I have two dogs (out of 7) who were like this. I read an article in a human medical journal about brain damage causing aggression. They had very good success with using Prozac to lower the human’s aggression level. One dog is brain damaged from being beated by a dog fighter (she’s a pit bull) the other had nothing happen that I know of, but brains are fragile and don’t take a baseball bat to injure. So I called my vet…
They are both on Prozac now and have their liver monitored every 6 months to make sure the dose is right and they are in good health. We had to raise the level of Prozac for my Lab/shep quite high when she became resistant to the does she was getting. The difference in them both is astounding. From dogs that were miserable to live with, aggressive, demanding and not particularly affectionate, they are now affectionate loving dogs who stopped wanting to fight all the time. They are not perfect; not tranquilized, not doped up, but with brains that work better with the drug than without.

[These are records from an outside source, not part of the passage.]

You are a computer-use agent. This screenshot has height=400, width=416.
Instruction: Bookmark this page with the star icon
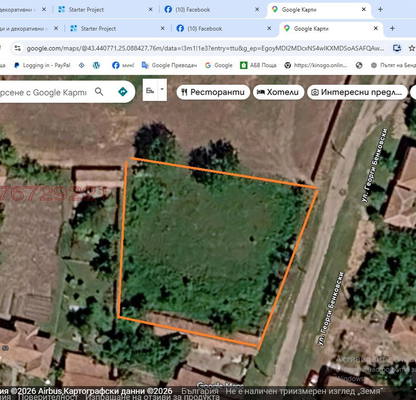[x=412, y=48]
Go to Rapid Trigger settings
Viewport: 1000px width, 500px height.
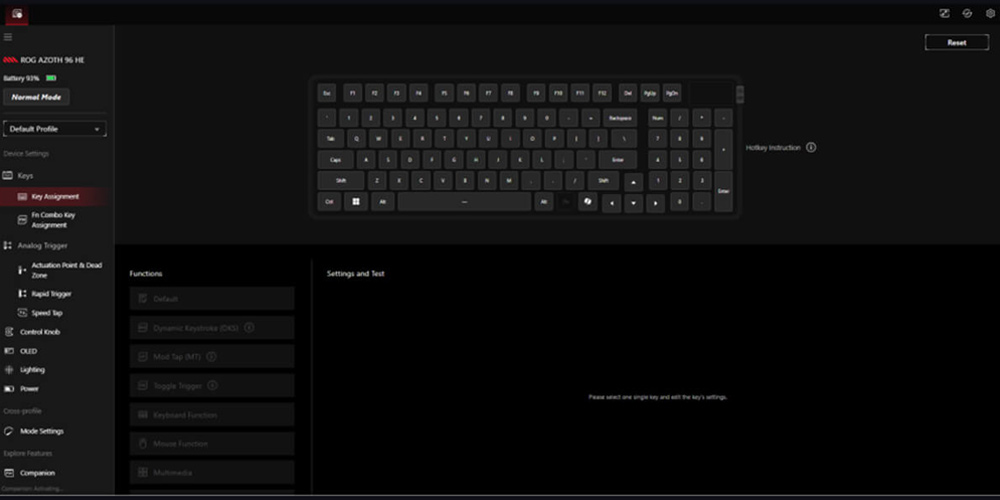click(x=51, y=294)
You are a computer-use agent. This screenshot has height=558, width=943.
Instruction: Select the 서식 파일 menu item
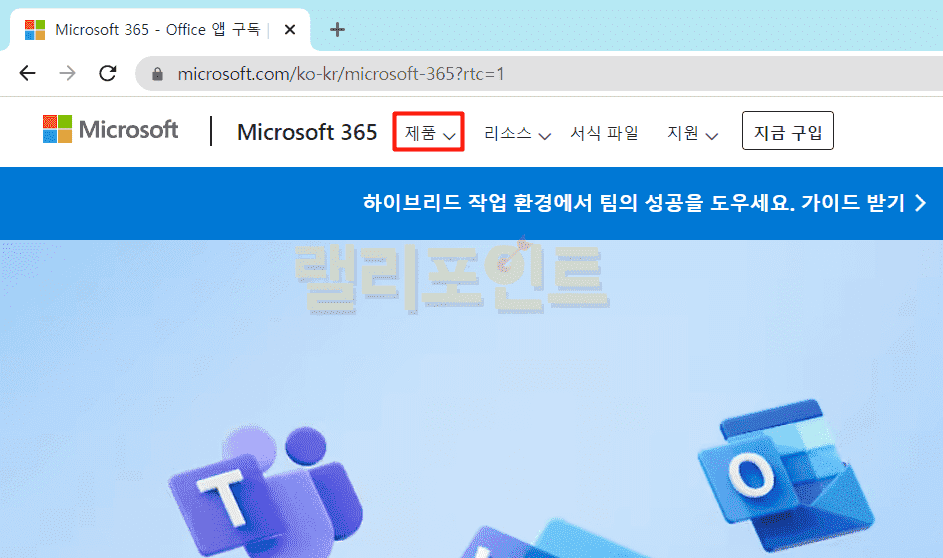pos(604,133)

If the idea of giving medication troubles you, please read what Dr. Doddman the behaviorist at Tuff’s University is doing with meds and problem dogs. At least think about consulting your vet, it might make a world of difference in both your lives.

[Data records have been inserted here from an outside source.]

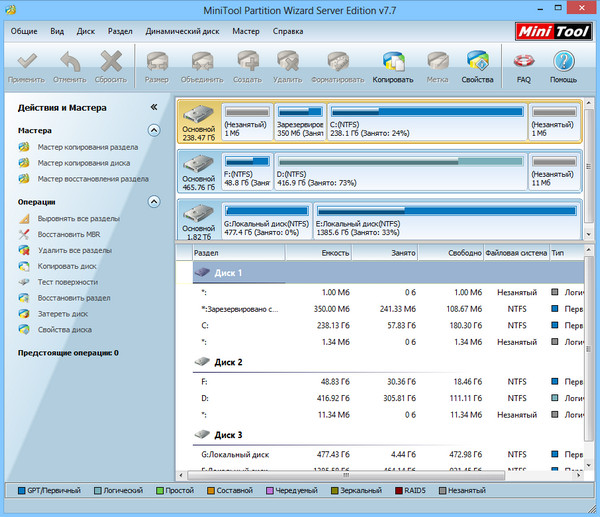Click the Копировать toolbar icon
600x517 pixels.
click(x=392, y=66)
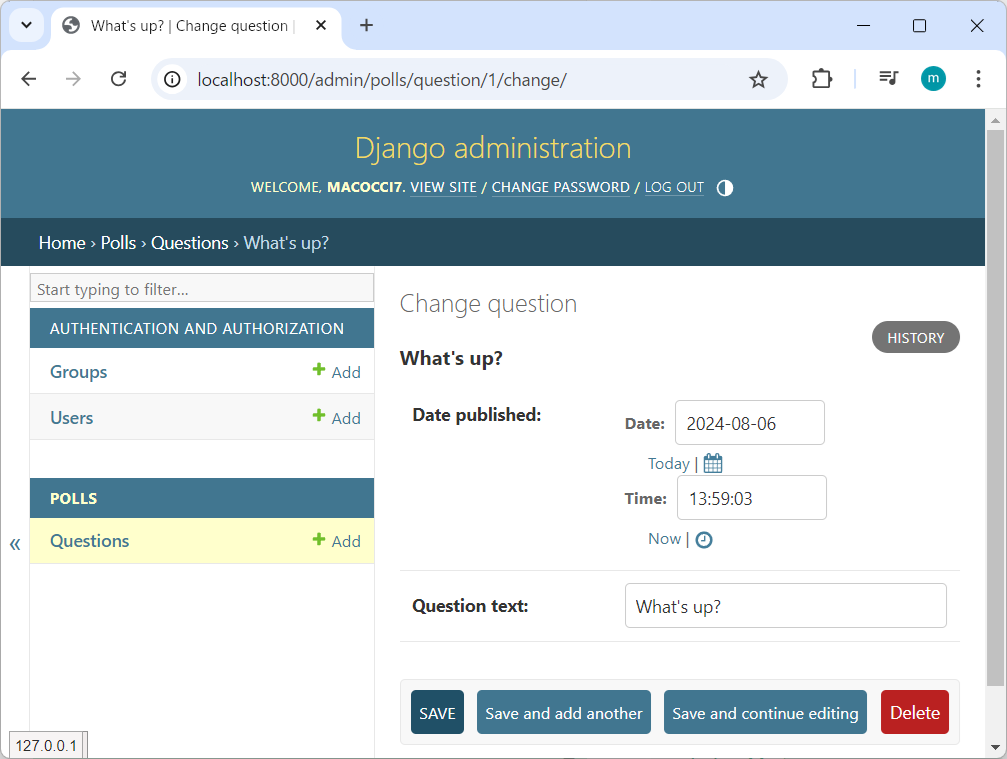Go to Polls in breadcrumb

pos(118,243)
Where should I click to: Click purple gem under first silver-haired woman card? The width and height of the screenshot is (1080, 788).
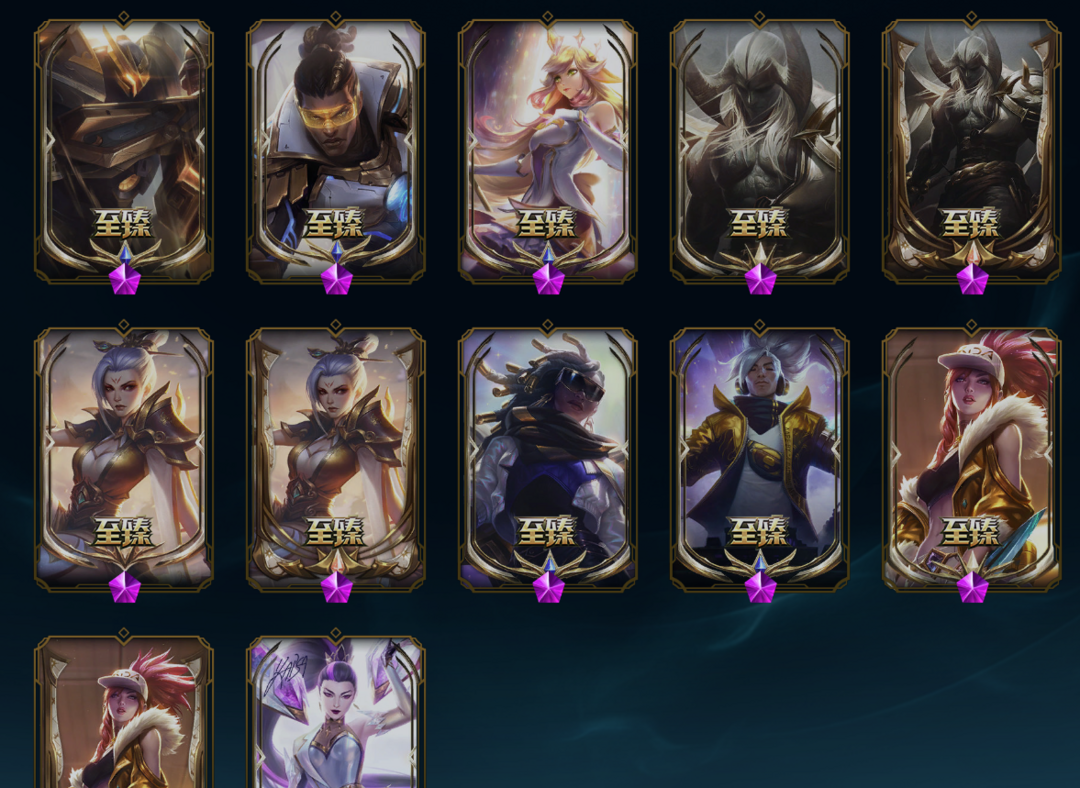(x=125, y=588)
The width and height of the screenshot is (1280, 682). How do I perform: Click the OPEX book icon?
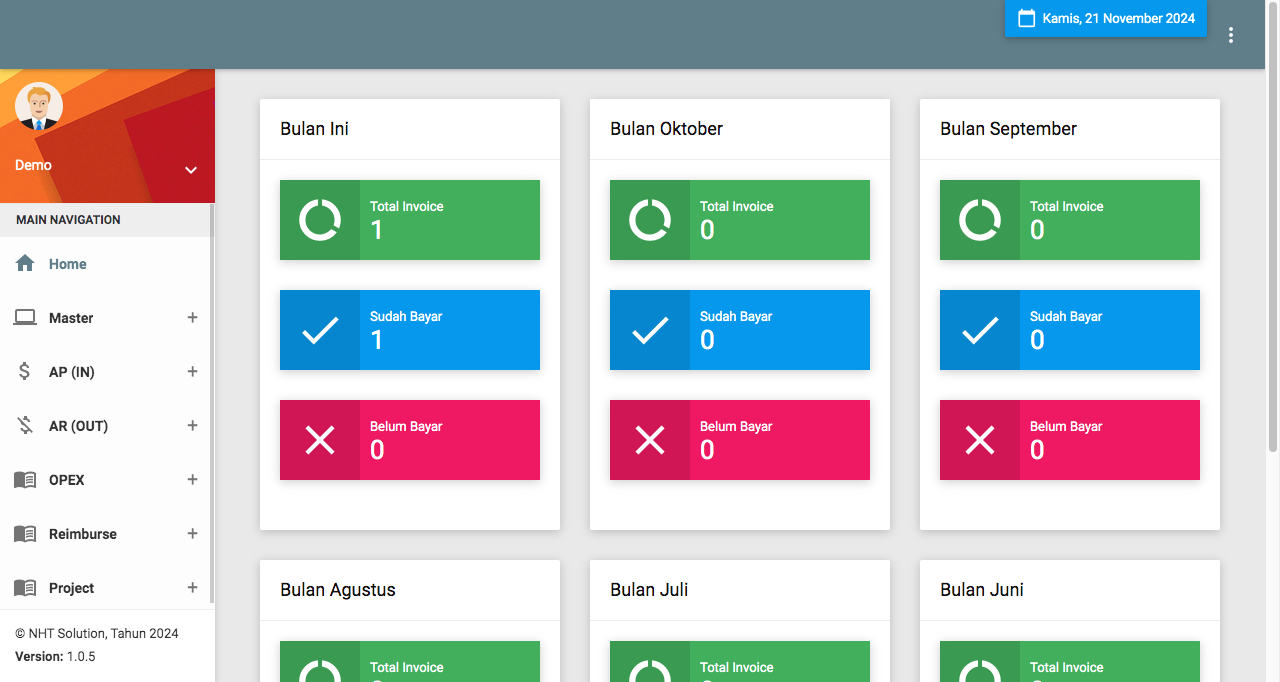coord(25,480)
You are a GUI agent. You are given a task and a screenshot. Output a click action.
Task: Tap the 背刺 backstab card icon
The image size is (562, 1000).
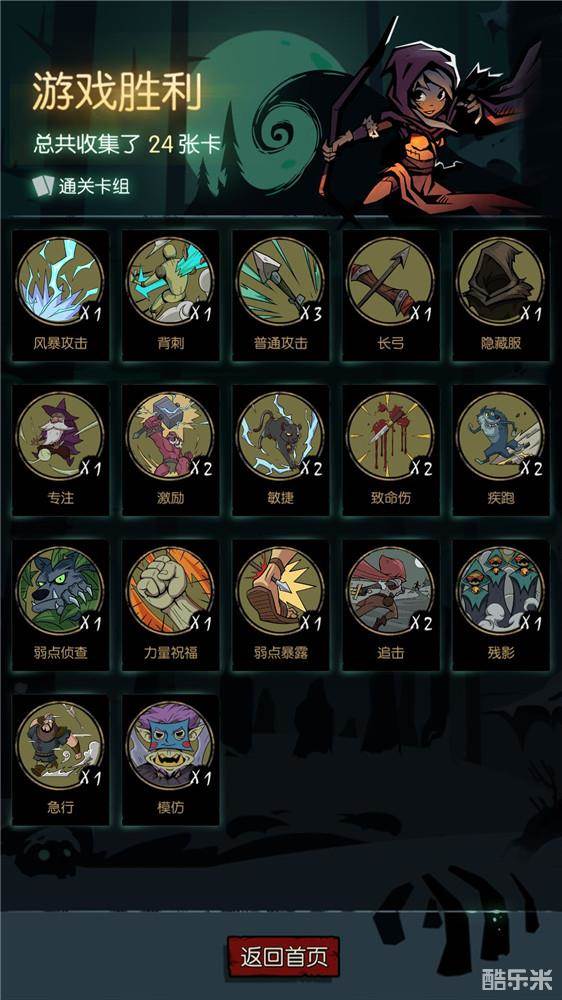170,295
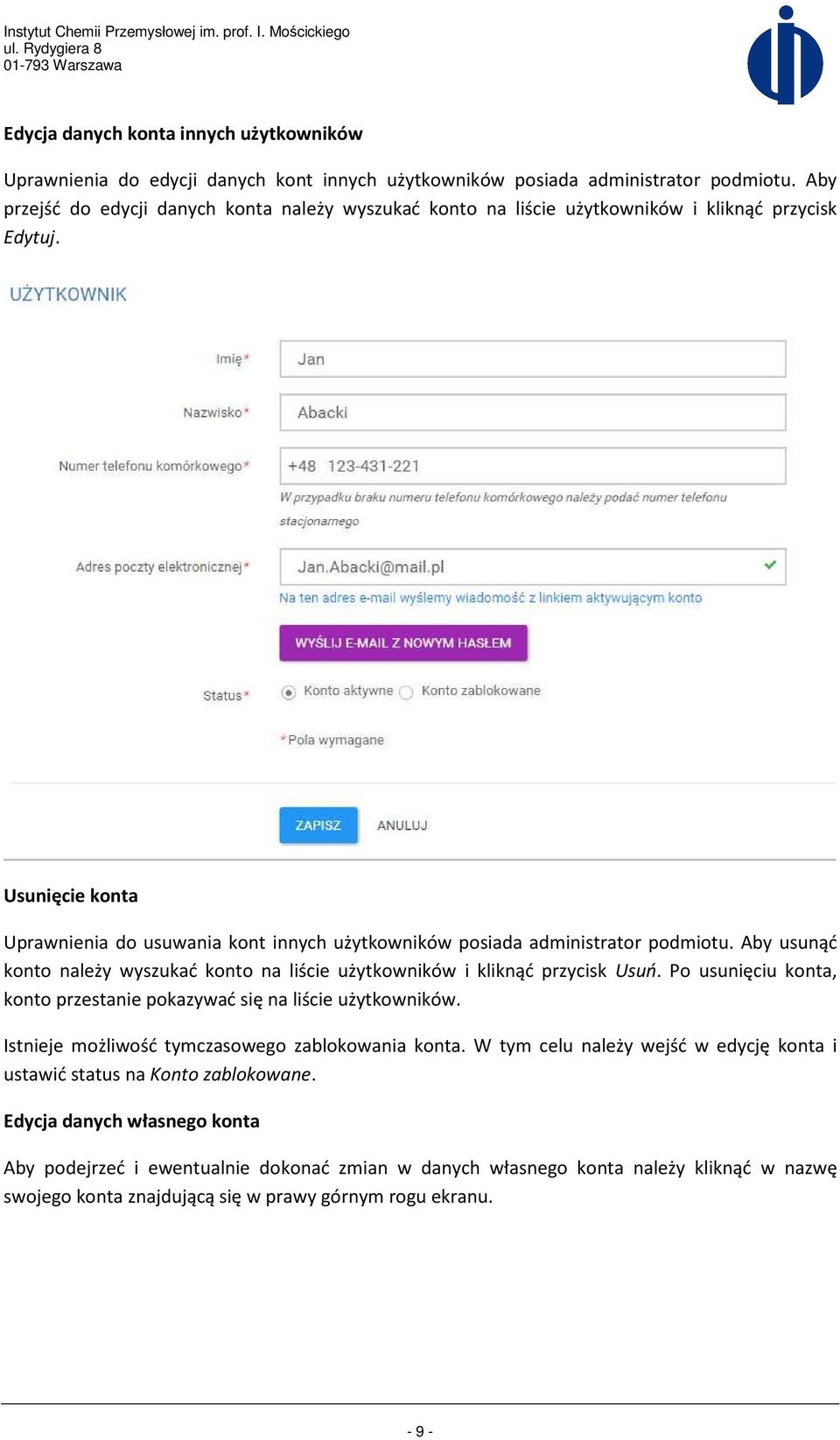Click WYŚLIJ E-MAIL Z NOWYM HASŁEM button
840x1440 pixels.
point(403,643)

Thanks for the info. I’m always interested in hearing people’s experiences.
I’m pretty sure your usual readers can relate. I had a special needs blind/deaf dog that loved everyone until she turned 8mos old. Then she started biting anyone new. I was flubbed. Life became a huge management game. Thankfully I guess the small circle of people she had met in the six months she was with me that she liked and we were allowed to visit. That was the beginning of the no one allowed into my house period. After years trying medications, behavioralists and various training we learned to avoid almost everything…trips out in the wee am/pm hours at o’dark thirty. Basket muzzle aka hanibal lecter style when out in public as needed. In the end she had tons of chronic medical issues and at least she had over three years learned to like her usual vets. They too allowed me to wait outside, come in through the back door etc. The primary vet would always caution the residents to back away. I thought it was a good learning experience for them. She taught me a ton about patience.
I couldn’t exactly take her back to the idiot breeder who dumped two blind/deaf dogs on the side of the road. I couldn’t take her back to the shelter. I couldn’t rightfully drop her off with my friends in rescue. I would have glad dropped her off at that perfect home on a farm far away from people…
Linus is lucky to have you.
Hannibal Lecter muzzles. 9 years ago, the dog trainer who trained my oldest 2 advised that I get those and I was horrified but did. I’ll be forever grateful. They are such a wonder to ensure everyone’s safety and, with 2 already trained to them, newbies take right to them like they understand it’s just the “norm” around here.
I think back to my first large Lab of 25 years ago who’d been abused and SO wish I’d known about basket muzzles then!